Interneurons of the cerebellum granule cell layer (GCL) form distinct populations. Golgi cells extend dendrites in the molecular layer (ML) and innervate granule cells. In contrast, Lugaro cells have dendrites confined to the GCL but innervate interneurons in the ML, and globular cells have both their dendrites and axons in the ML. The latter cells were described recently and remain poorly characterized. Although several neurochemical markers have been associated selectively with GCL interneurons, it is unclear how they relate to their morphological classification and neurochemical phenotype (glycinergic and/or gamma-aminobutyric acid [GABA]ergic). Here, we performed a detailed characterization of GCL interneurons in mice expressing enhanced green fluorescent protein (GFP) in glycinergic and GABAergic neurons, respectively. By using immunofluorescence for metabotropic glutamate receptor 2 (mGluR2) and neurogranin as markers, we demonstrate the existence of five non-overlapping subsets of Golgi cells: about 65% are glycinergic/GABAergic and co-express both markers. Two small subsets (5-10%) also contain both neurotransmitters but express only mGluR2; they are distinguished by cell body size and location in the GCL. The fourth subset (15%) is GABAergic only and expresses neurogranin. The fifth subset (5%) is glycinergic only and lacks both markers. Thus, the heterogeneity of Golgi cells suggests that they belong to specific functional circuits and are differentially regulated by mGluRs and Ca(2+)-calmodulin-dependent signaling pathways. In contrast to Golgi cells, Lugaro and globular cells are glycinergic/GABAergic and lack mGluR2 and neurogranin. They each represent at least 15% of GCL interneurons and extensively innervate stellate and basket cells, but not Purkinje cells, emphasizing their contribution to inhibitory control of ML interneurons.

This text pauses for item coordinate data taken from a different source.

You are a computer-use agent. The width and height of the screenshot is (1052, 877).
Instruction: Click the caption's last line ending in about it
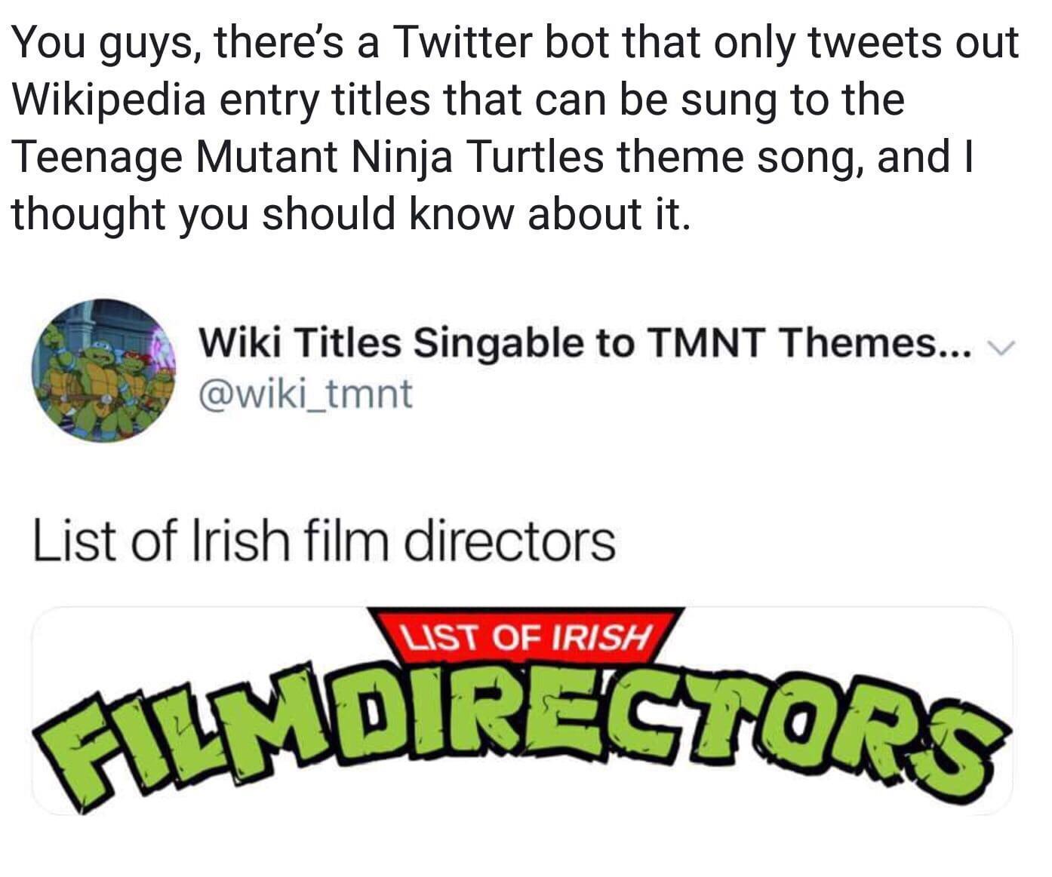351,213
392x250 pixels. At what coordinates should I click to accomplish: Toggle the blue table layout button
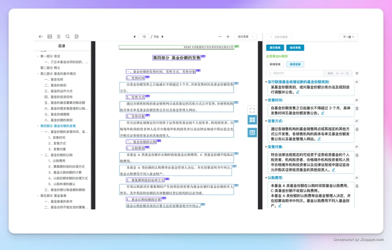coord(252,132)
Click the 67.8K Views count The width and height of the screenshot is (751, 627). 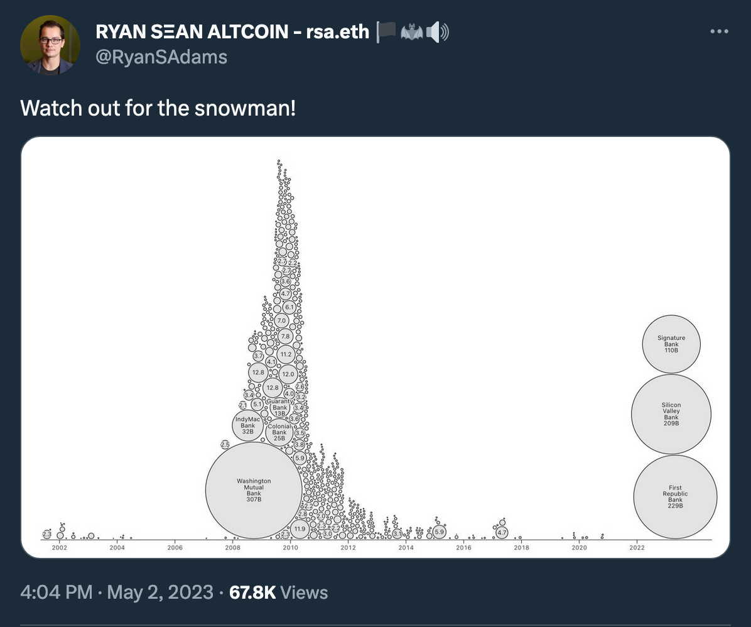[278, 592]
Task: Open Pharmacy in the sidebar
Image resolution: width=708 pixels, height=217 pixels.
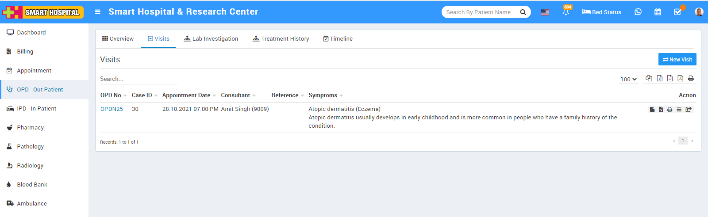Action: (x=30, y=128)
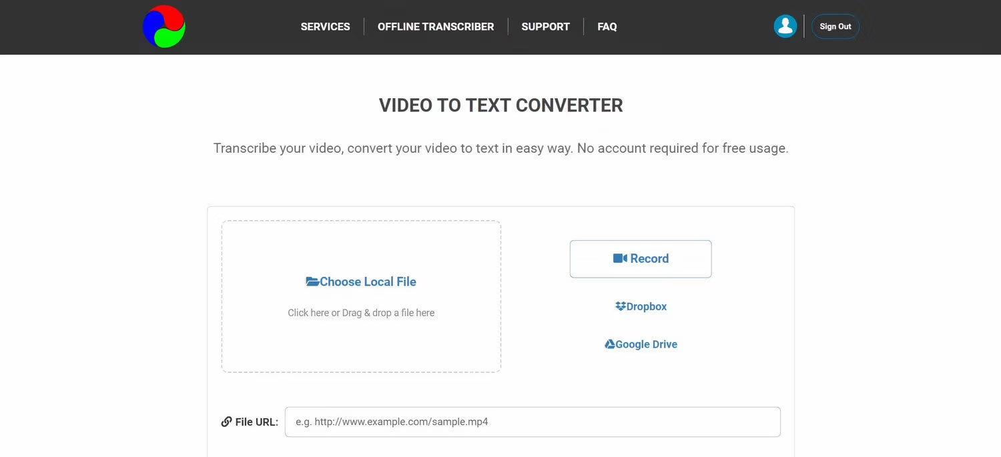Select Choose Local File

tap(367, 281)
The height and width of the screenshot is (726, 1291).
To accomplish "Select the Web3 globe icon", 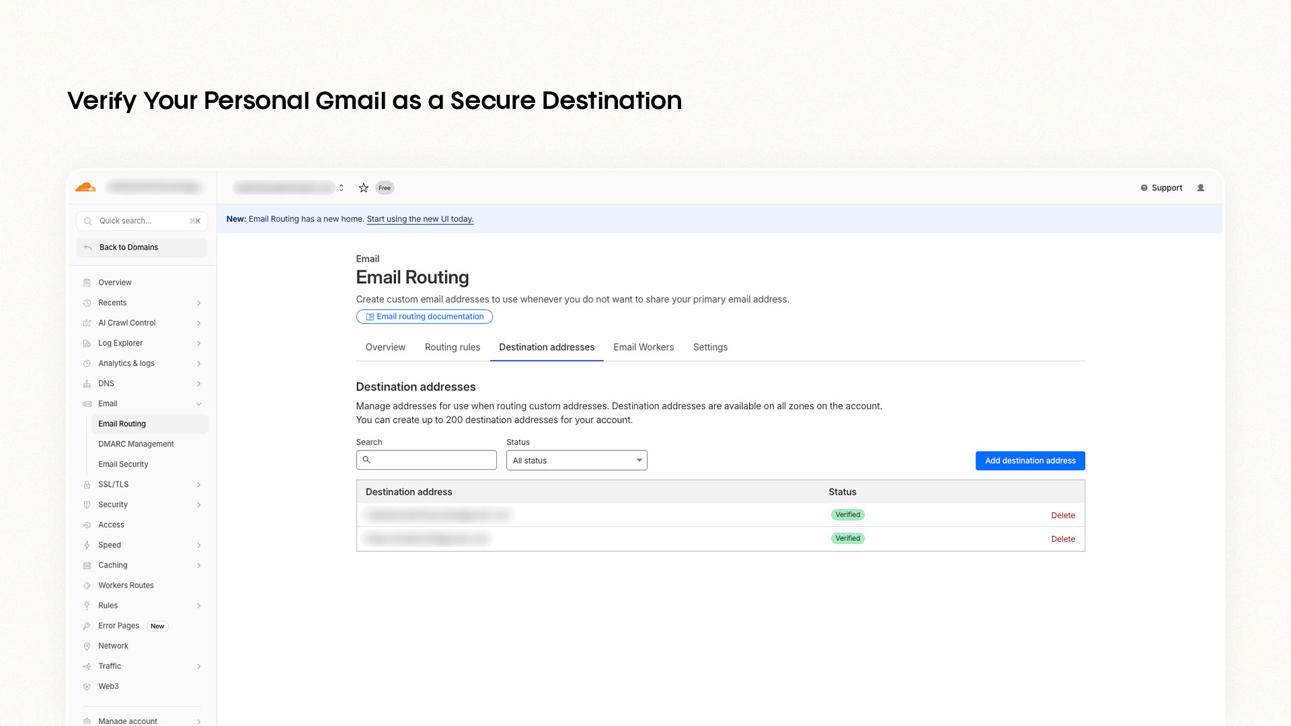I will click(x=88, y=686).
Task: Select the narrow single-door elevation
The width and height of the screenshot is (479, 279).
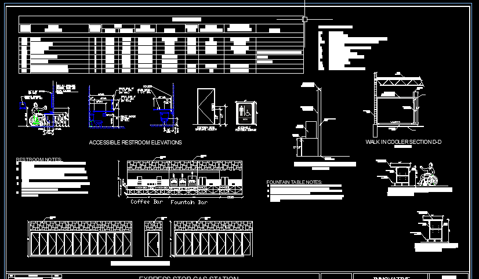Action: (x=154, y=238)
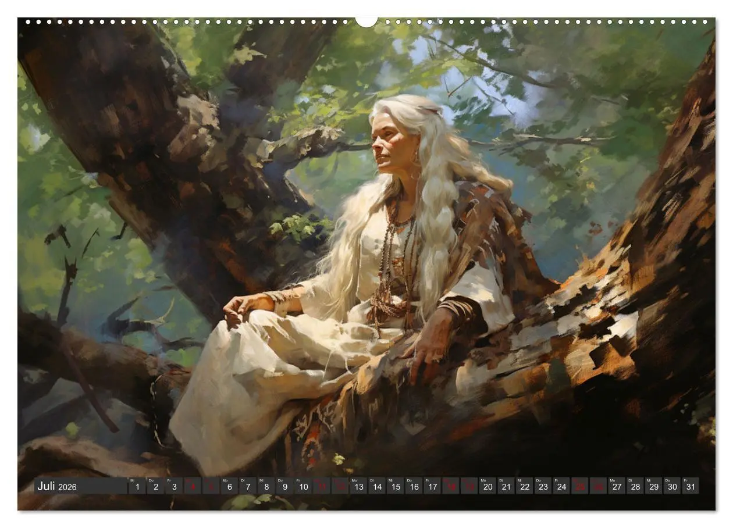Select Friday 17 date cell
Viewport: 733px width, 528px height.
coord(432,486)
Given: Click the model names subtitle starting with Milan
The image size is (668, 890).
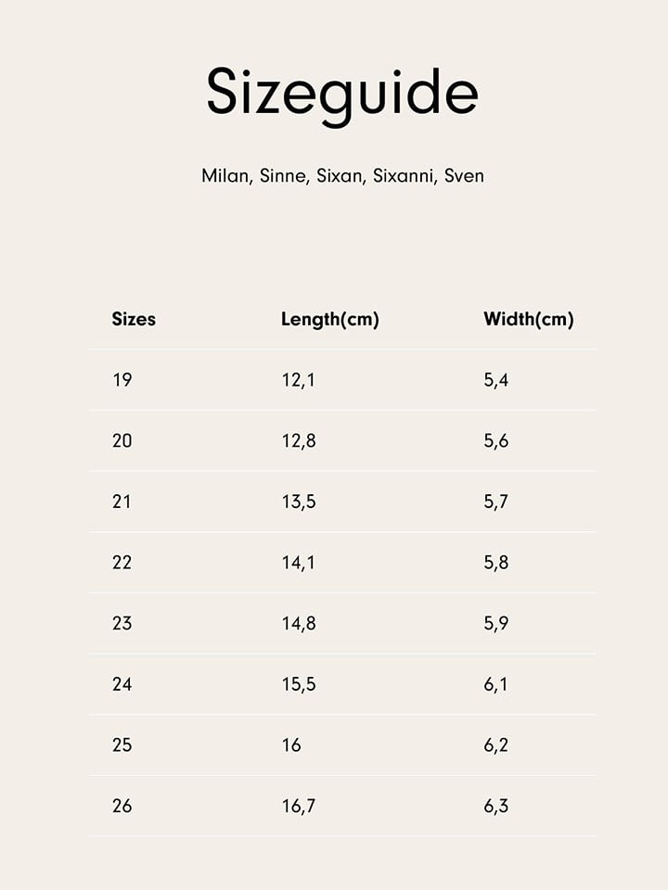Looking at the screenshot, I should pyautogui.click(x=342, y=175).
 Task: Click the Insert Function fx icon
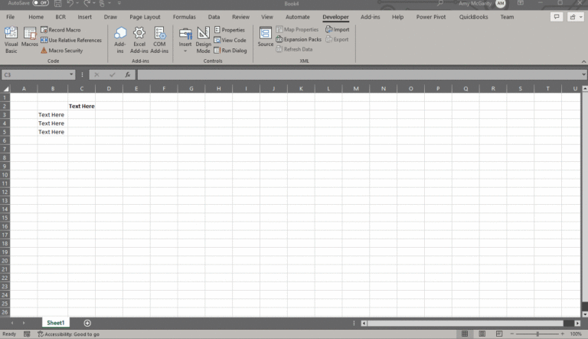coord(127,74)
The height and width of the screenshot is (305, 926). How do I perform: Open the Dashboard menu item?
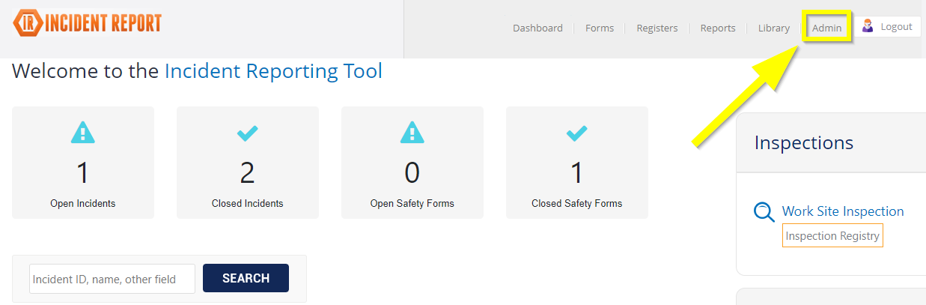[537, 28]
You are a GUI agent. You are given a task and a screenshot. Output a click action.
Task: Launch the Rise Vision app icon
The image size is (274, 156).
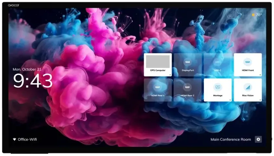(248, 87)
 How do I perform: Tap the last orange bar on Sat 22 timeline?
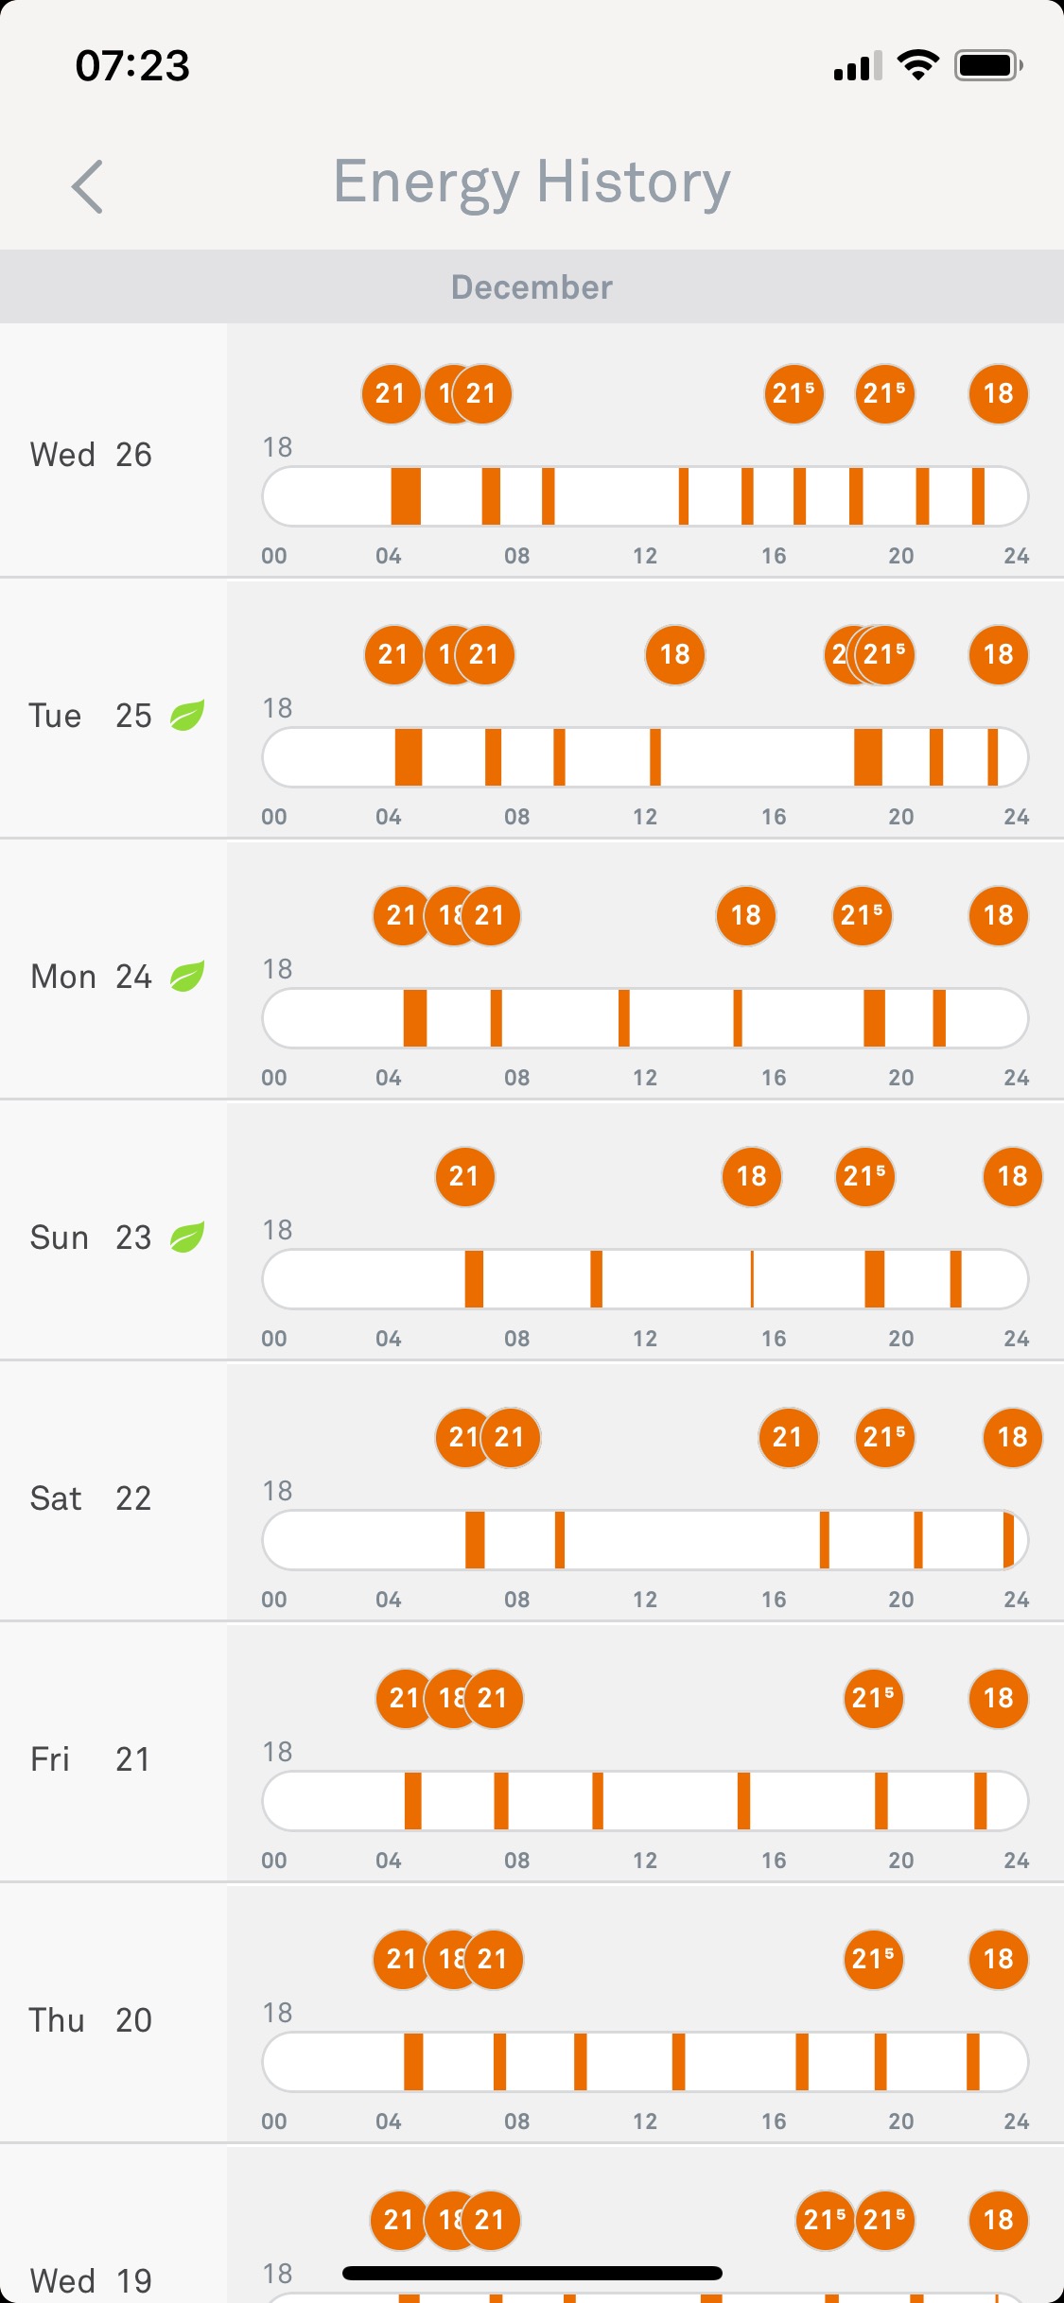click(1008, 1540)
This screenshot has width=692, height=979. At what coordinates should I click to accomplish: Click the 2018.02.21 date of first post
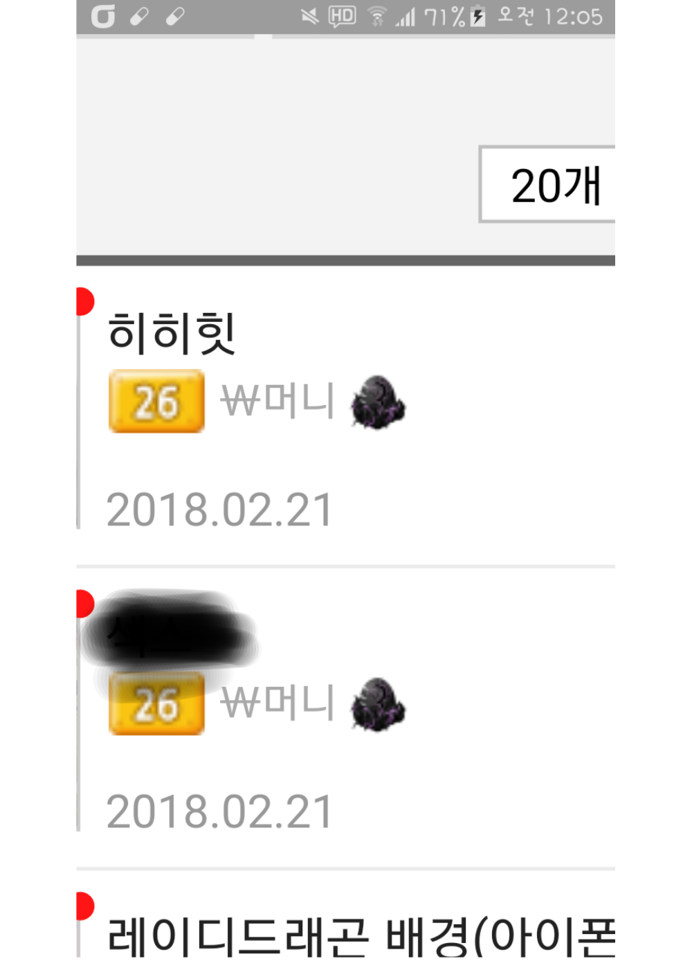tap(220, 510)
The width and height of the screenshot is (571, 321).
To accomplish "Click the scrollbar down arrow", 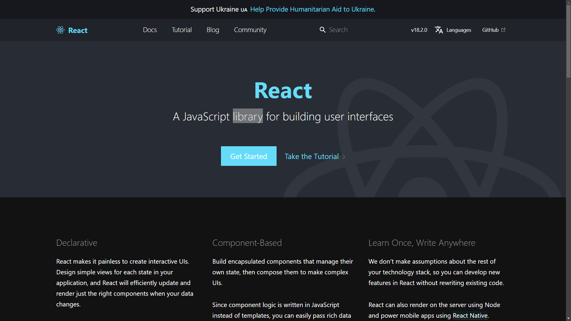I will 568,318.
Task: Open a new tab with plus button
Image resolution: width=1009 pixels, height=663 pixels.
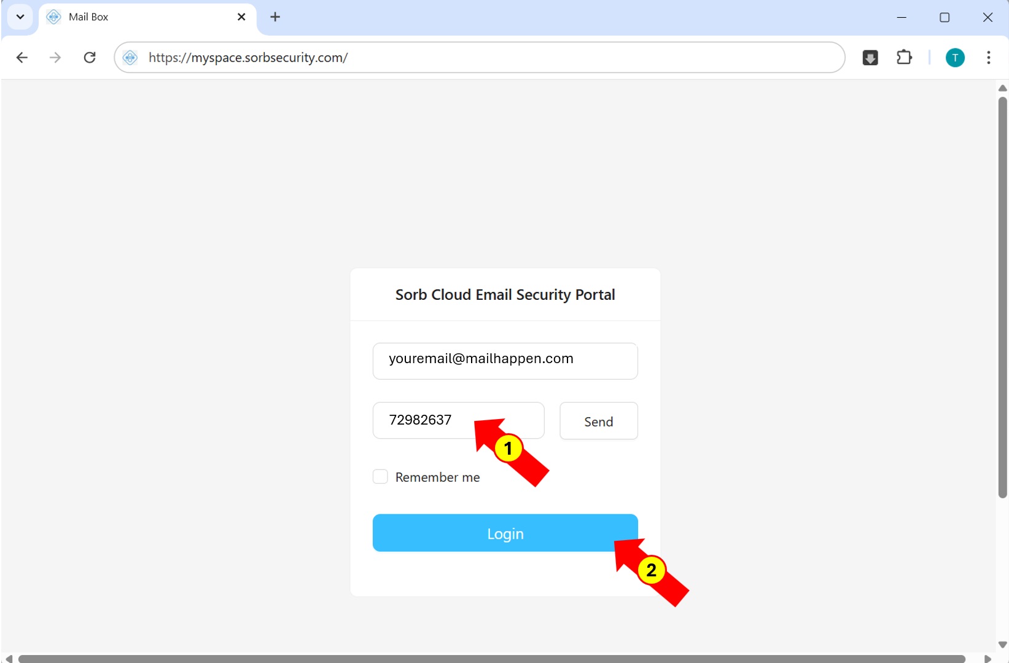Action: coord(275,17)
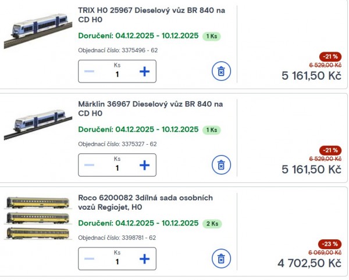
Task: Delete TRIX H0 25967 item from cart
Action: point(221,71)
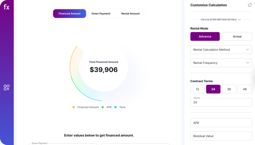
Task: Open the apps grid icon in sidebar
Action: click(7, 87)
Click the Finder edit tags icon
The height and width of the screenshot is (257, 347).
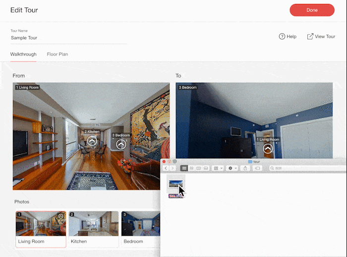pyautogui.click(x=257, y=168)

GABAergic synaptogenesis marks the onset of differentiation of basket and stellate cells in mouse cerebellum.

Type 2 glycine transporter (GlyT2) mediates intracellular glycine transport and is expressed selectively in glycinergic neurons. Expression of GlyT2 gene promoter-driven enhanced green fluorescent protein (eGFP) in BAC transgenic mice allows selective visualization of glycinergic neurons by fluorescence microscopy. Here, we show that cerebellar interneuron precursors identified by the transcription factor Pax2, including gamma-aminobutyric acid (GABA)ergic interneurons of the molecular layer (ML; basket and stellate cells), transiently express GlyT2-eGFP during development. In contrast, expression of endogenous GlyT2 is restricted to glycinergic Golgi cells. Comparison with knock-in mice expressing eGFP in GABAergic neurons [glutamic acid decarboxylase (GAD)67-eGFP] revealed that GlyT2-eGFP expression often precedes GAD67-eGFP and is therefore a marker of immature GABAergic interneurons. In the internal granule cell layer, GABAergic Golgi cells differentiated shortly after birth, prior to glycinergic Golgi cells. In the ML, GlyT2-eGFP-positive precursor cells migrated until the boundary with the external granule cell layer, forming an inside-out maturation gradient that determined the final position of interneurons in the ML. After migration, GlyT2-eGFP gradually disappeared, while interneurons differentiated morphologically and became immunoreactive for parvalbumin, the GABA(A) receptor alpha1 subunit, and the K(+)Cl(-) exchanger KCC2 (K(+)Cl(-) cotransporter type 2). Numerous presumptive GABAergic synaptic terminals were seen on immature ML interneurons as early as P4, preceding the expression of these neurochemical markers. These results suggest that GABAergic synaptogenesis marks the onset of differentiation of basket and stellate cells in the mouse cerebellum, and that GABAergic synaptic function might contribute to the differentiation of interneurons in the cerebellar cortex.